One of the biggest objections to the idea of Second Amendment Sanctuary cities or counties is that “you can’t just ignore the law.” Sure, you can, as Boudin is set to demonstrate. Over at HotAir, my friend Jazz Shaw takes a dim view of Boudin’s decision not to prosecute some crimes, arguing that there are better ways to deal with bad laws.

If you think that certain crimes should no longer be classified as such or perhaps carry more minor penalties, then fine. Work with your local legislators and have the laws changed. But the job of a District Attorney is to enforce the laws as they exist, not as he or she might wish they existed. When you become the District Attorney, you take an oath to uphold the law. San Francisco has just elected a person who ran on a promise to violate his oath before he even got into office.

I love Jazz, and I do see his point, but police and prosecutors use discretion all the time. Obviously, there are lots of cases of individuals who get off with a warning instead of an arrest, or cases brought to prosecutors that are denied because the interests of justice wouldn’t be served by a prosecution. But there are also plenty of prosecutors around the country who have announced that they won’t be prosecuting entire categories of crimes, like minor drug offenses, for example.

So when a sheriff announces that he won’t be enforcing unconstitutional gun control laws, he’s not doing anything different than what San Francisco’s new District Attorney will be doing. Heck, even anti-gun politicians like Andrew Cuomo have been known to ignore their own gun control laws when it suits their purposes. Why shouldn’t sheriffs and police chiefs say they’ll use that same discretion to not enforce gun laws that they believe violate the constitutional rights of their constituents?
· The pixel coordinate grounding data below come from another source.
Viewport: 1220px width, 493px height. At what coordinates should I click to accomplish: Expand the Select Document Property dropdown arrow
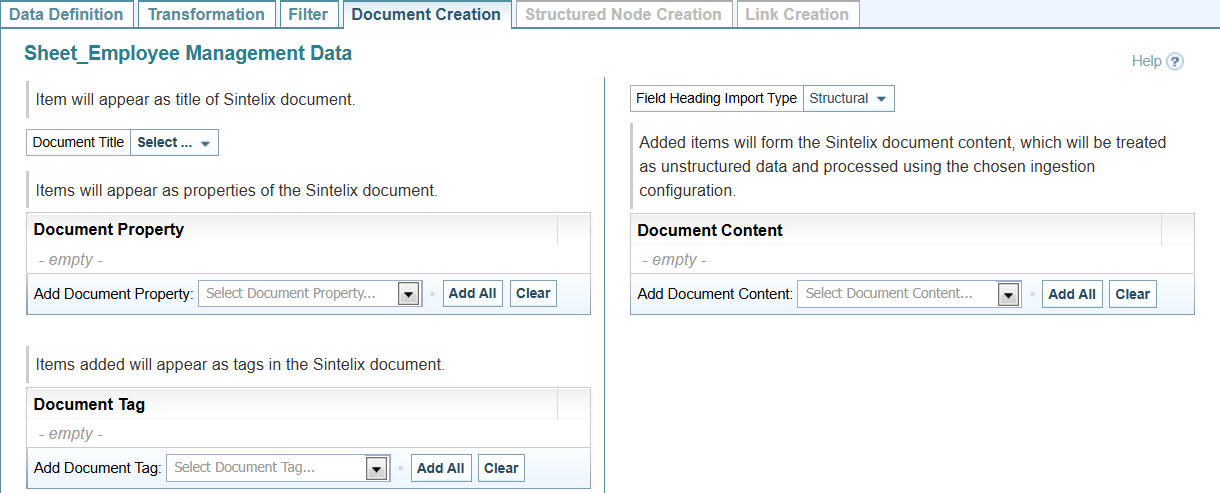(x=408, y=294)
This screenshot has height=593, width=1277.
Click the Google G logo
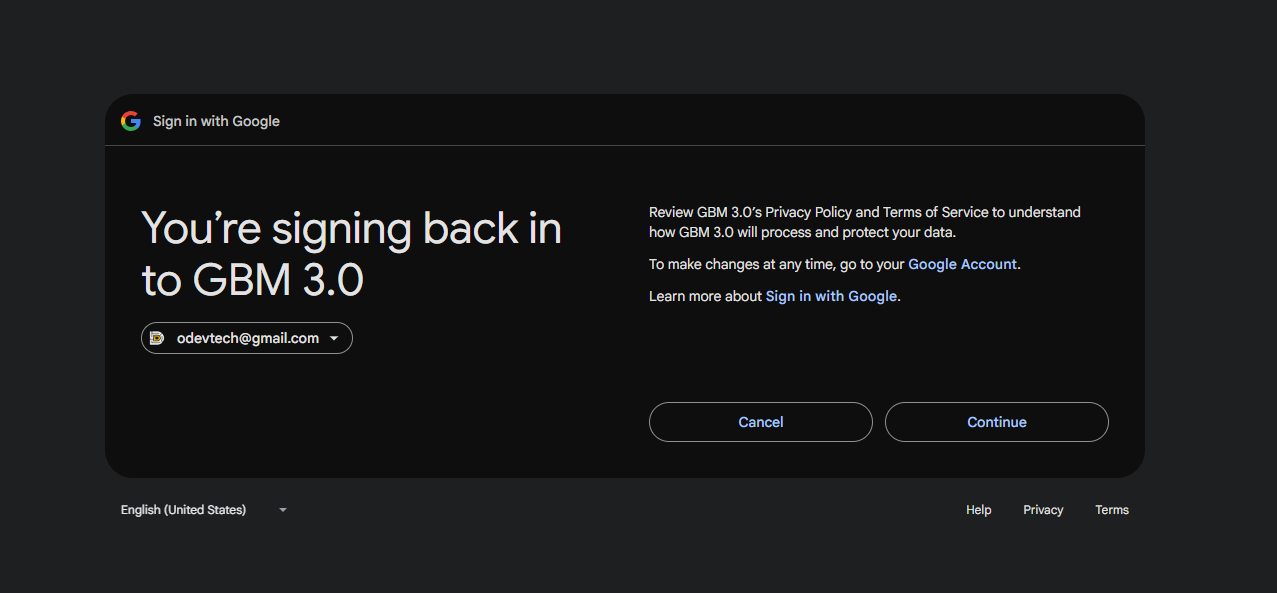click(131, 121)
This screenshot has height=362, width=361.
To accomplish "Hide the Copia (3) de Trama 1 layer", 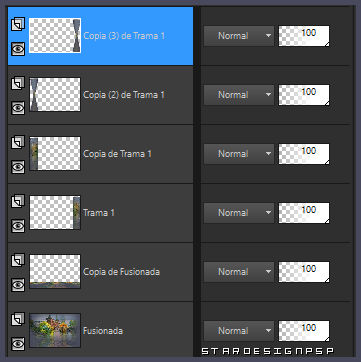I will pyautogui.click(x=18, y=49).
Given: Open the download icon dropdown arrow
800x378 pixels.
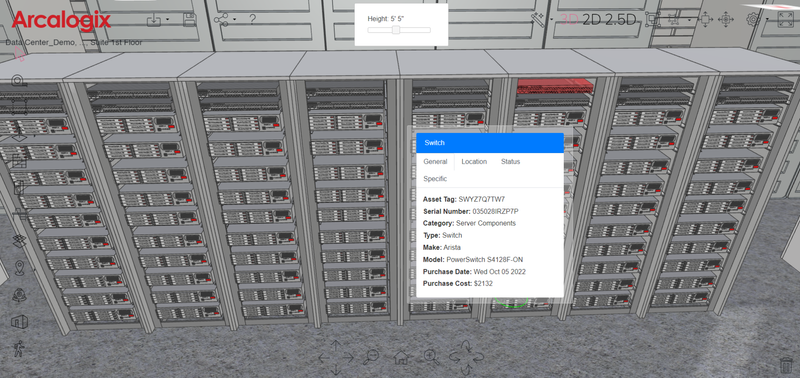Looking at the screenshot, I should [168, 20].
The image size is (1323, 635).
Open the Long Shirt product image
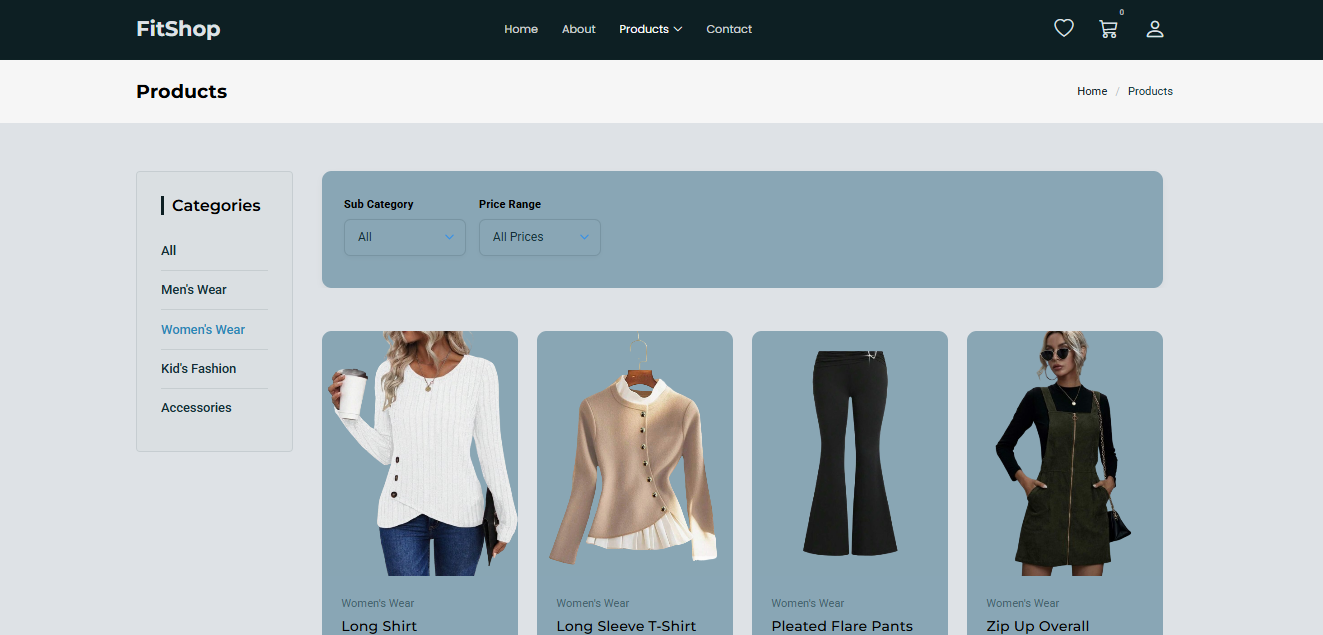[x=420, y=453]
Chesa Boudin says he wants to “transform” the criminal justice system in San Francisco. Perhaps while ignoring the laws against public pooping and prostitution, he could also decide against prosecuting individuals for non-violent possessory offenses involving firearms. Boudin says, for instance, that he’ll stop the DA’s office from bringing gang enhancement charges because of the disproportionate impact they have on young men of color, but there are many more young minority males who aren’t gang members who are caught up in the web of California’s draconian gun laws. If the criminal justice system is inherently flawed, as Boudin believes, then the enforcement of the state’s gun laws must be part of the problem.
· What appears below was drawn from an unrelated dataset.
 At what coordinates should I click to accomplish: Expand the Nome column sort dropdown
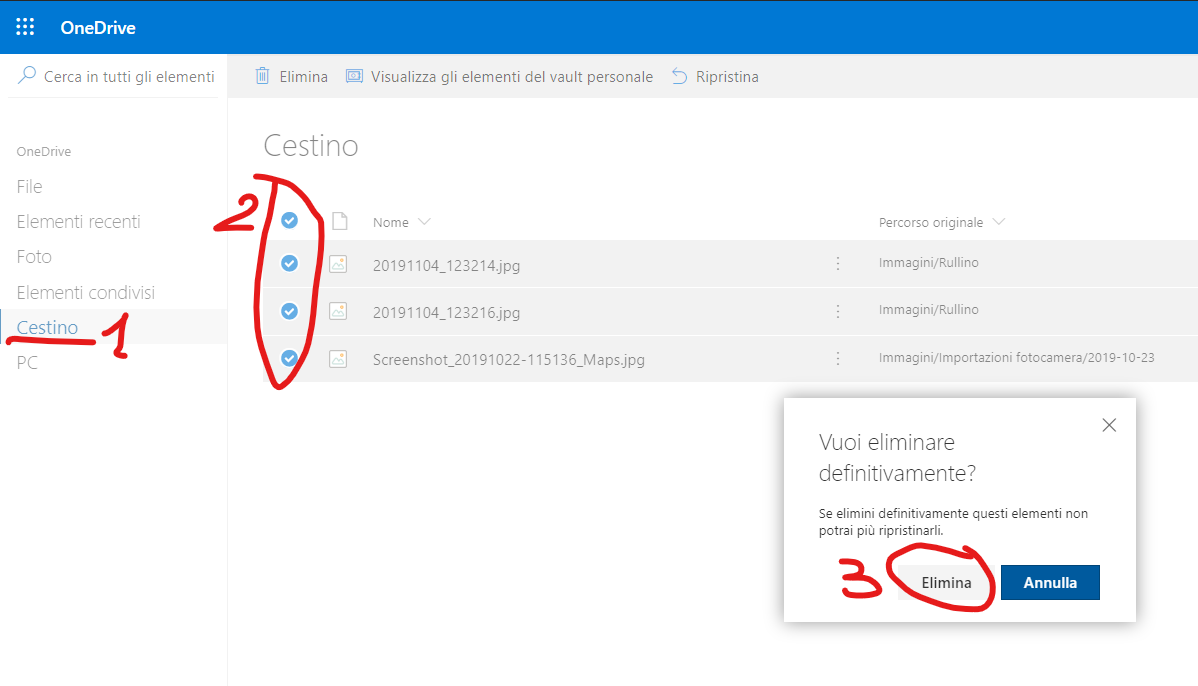(x=424, y=222)
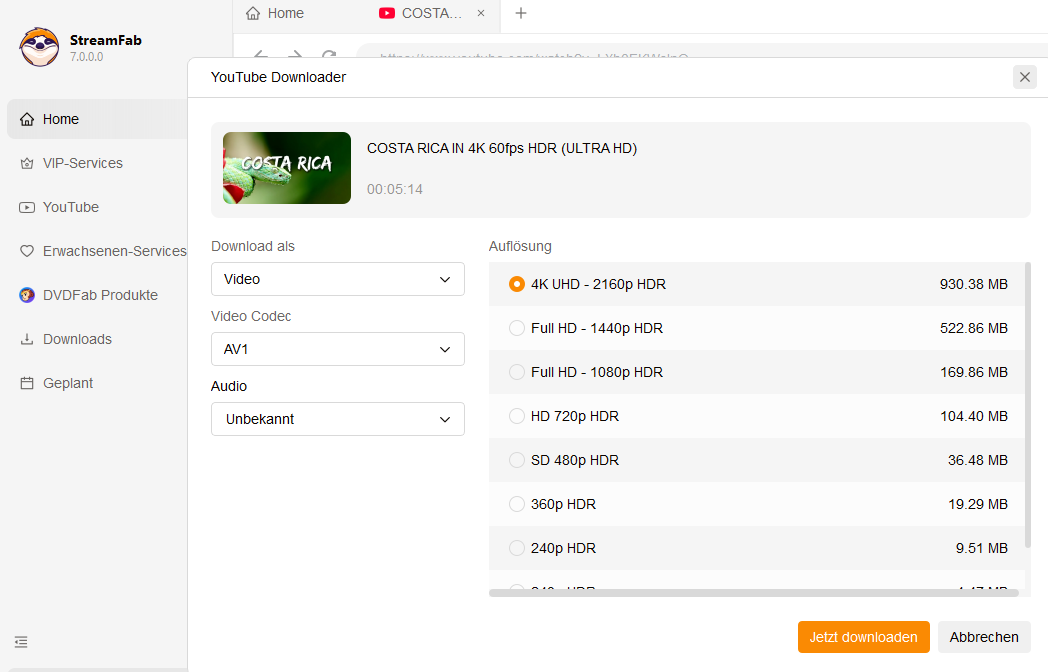Viewport: 1048px width, 672px height.
Task: Open a new tab with plus button
Action: tap(520, 13)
Somehow I suspect that the gun control laws will continue to be fully enforced in San Francisco, even as other crimes go unpunished by prosecutors. That’s up to Boudin, just as it’s up to other law enforcement officials in their jurisdictions to decide which crimes will be a priority for their office in terms of enforcement.

For the most part, the Second Amendment Sanctuary resolutions that we’ve seen approved by city councils and county commissions have been symbolic measures, at least for now. I suspect that will change in the new year, however, with a number of states pursuing measures like “red flag” laws, universal background checks, and bans on commonly owned firearms and magazines. Palo Pinto County, Texas, which just became the state’s eighth Second Amendment Sanctuary, may not have to deal with any new unconstitutional gun laws, but Campbell County, Virginia, which became a Second Amendment Sanctuary this week, almost certainly will.

I suspect Governor Ralph Northam and other anti-gun politicians in Virginia will chastise Campbell County and other Second Amendment Sanctuaries that refuse to enforce his soon-to-be-enacted gun control laws, but the fact of the matter is that his fellow Democrats are leading the way in ignoring laws they don’t like. Discretionary enforcement is something of a non-partisan trend these days, and anti-gun politicians shouldn’t be surprised when the arguments and legal rationale of a San Francisco radical are adopted by Second Amendment supporters in rural Virginia.